TASK REQUIREMENTS: Find every line in the records below that contains the string "height", and copy each one.

Items from a data source:
┏━━
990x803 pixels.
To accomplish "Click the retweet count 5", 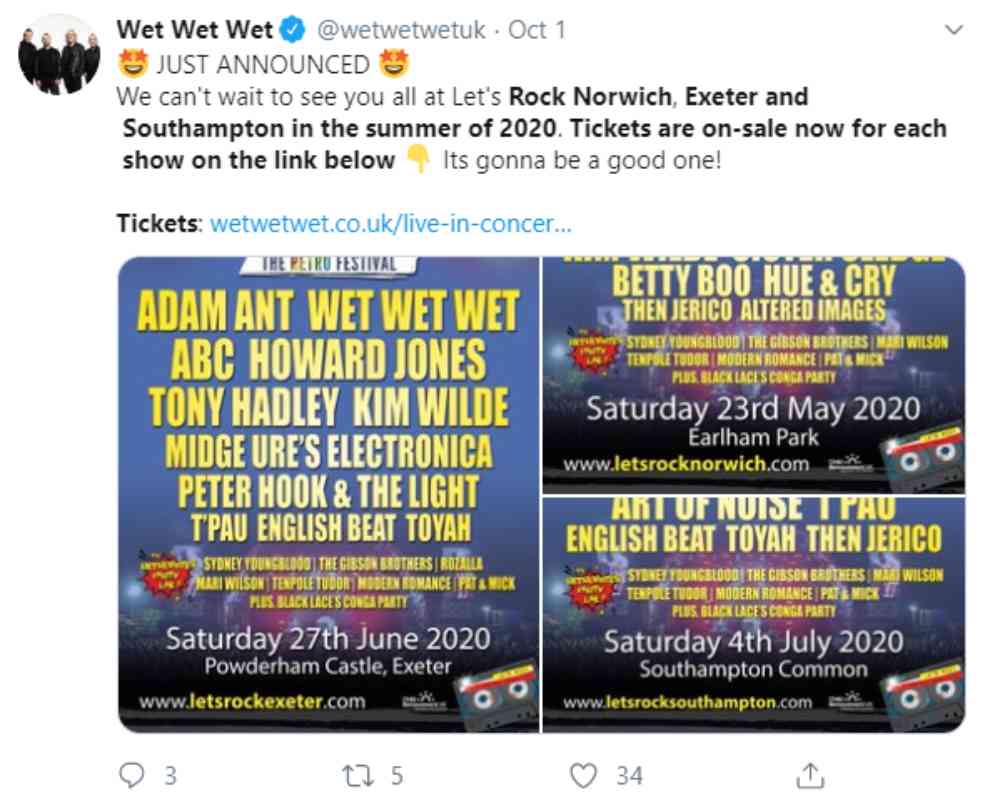I will pyautogui.click(x=397, y=776).
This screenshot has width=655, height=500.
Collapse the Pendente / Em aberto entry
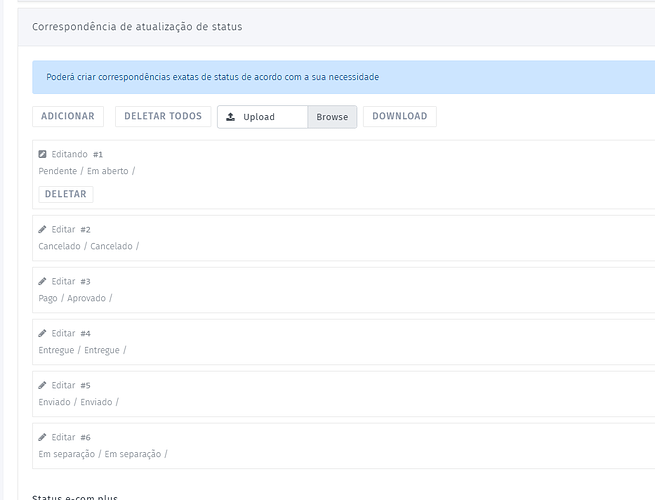pyautogui.click(x=86, y=171)
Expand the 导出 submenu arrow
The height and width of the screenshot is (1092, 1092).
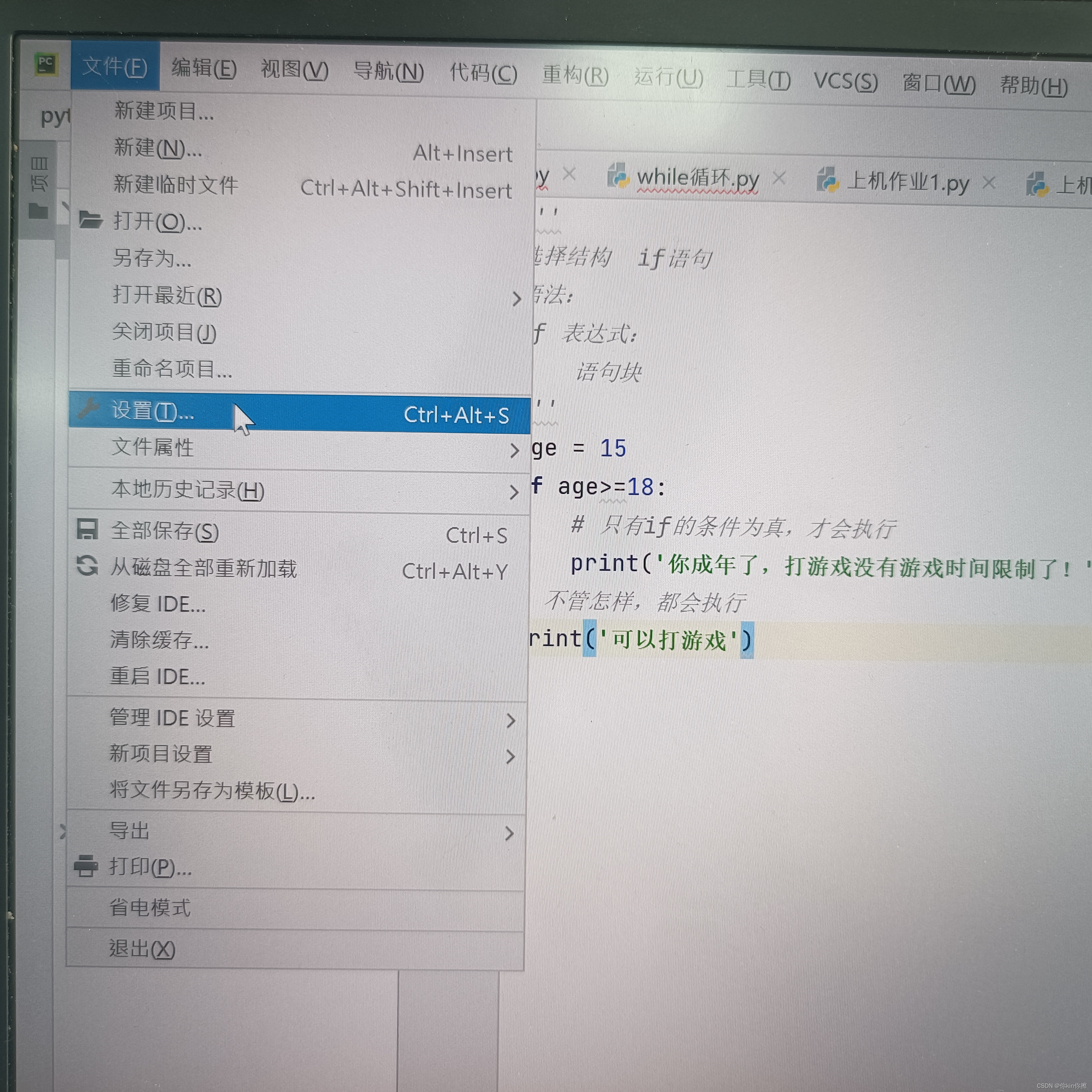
┗━━
EXERCISE RESPONSE:
This screenshot has width=655, height=500.
The height and width of the screenshot is (1092, 1092).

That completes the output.